# [What to produce]
Beginning with the line that contains "Open the Google Tag Manager link" in the material below, print each line exactly until the line that contains "The width and" has been printed, then stop.

# [Information]
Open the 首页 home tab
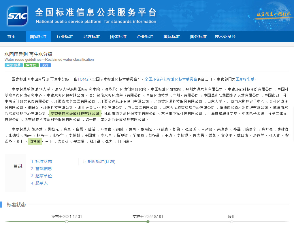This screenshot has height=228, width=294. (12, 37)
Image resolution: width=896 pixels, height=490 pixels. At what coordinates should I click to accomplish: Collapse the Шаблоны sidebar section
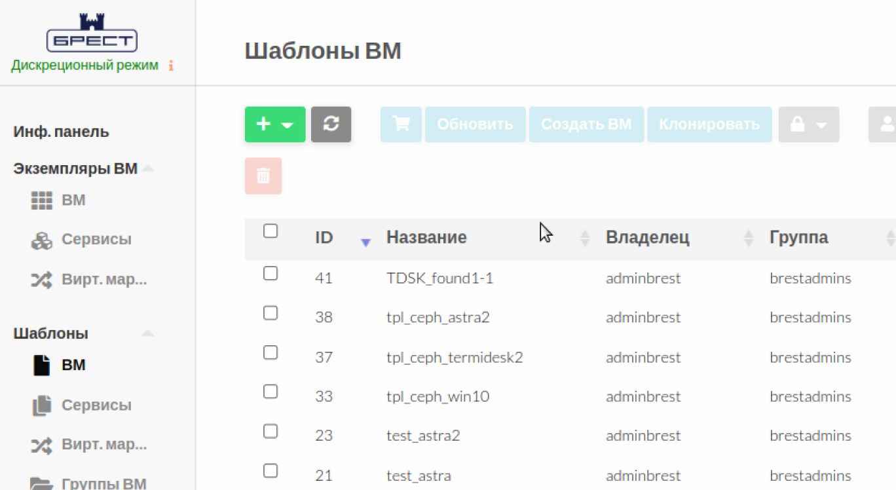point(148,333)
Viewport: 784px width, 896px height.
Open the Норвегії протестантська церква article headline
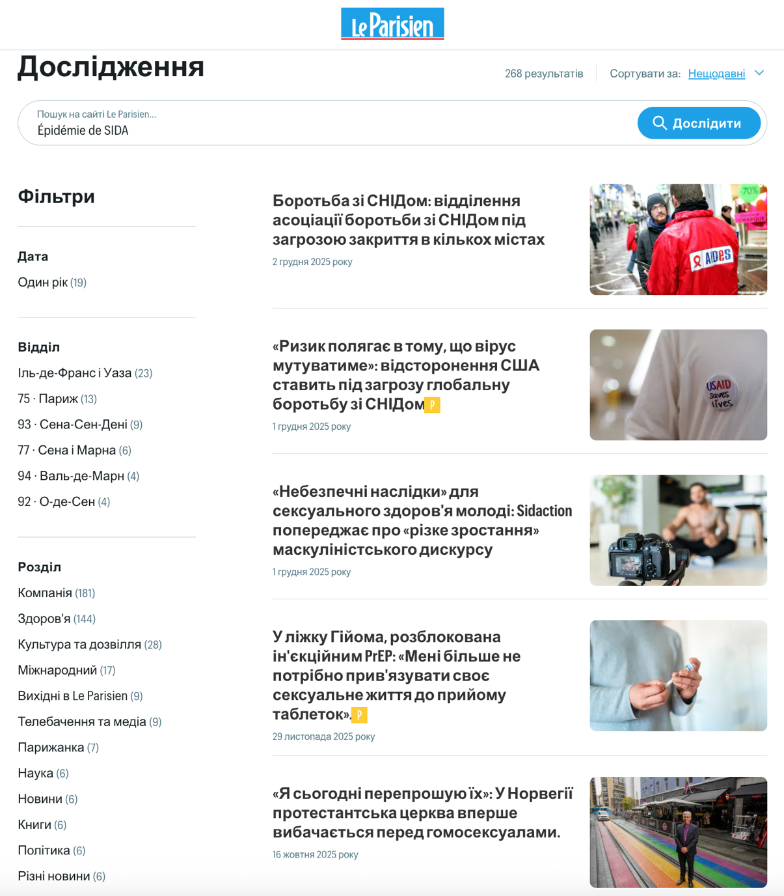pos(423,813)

...

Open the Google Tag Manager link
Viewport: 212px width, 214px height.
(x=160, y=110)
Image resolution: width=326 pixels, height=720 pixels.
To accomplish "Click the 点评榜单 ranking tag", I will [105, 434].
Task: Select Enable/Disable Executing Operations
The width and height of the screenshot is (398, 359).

# [Response below]
Open the Google Tag Manager link
Viewport: 212px width, 214px height.
(x=160, y=110)
Image resolution: width=326 pixels, height=720 pixels.
To accomplish "Click the 点评榜单 ranking tag", I will [105, 434].
Task: Select Enable/Disable Executing Operations
The width and height of the screenshot is (398, 359).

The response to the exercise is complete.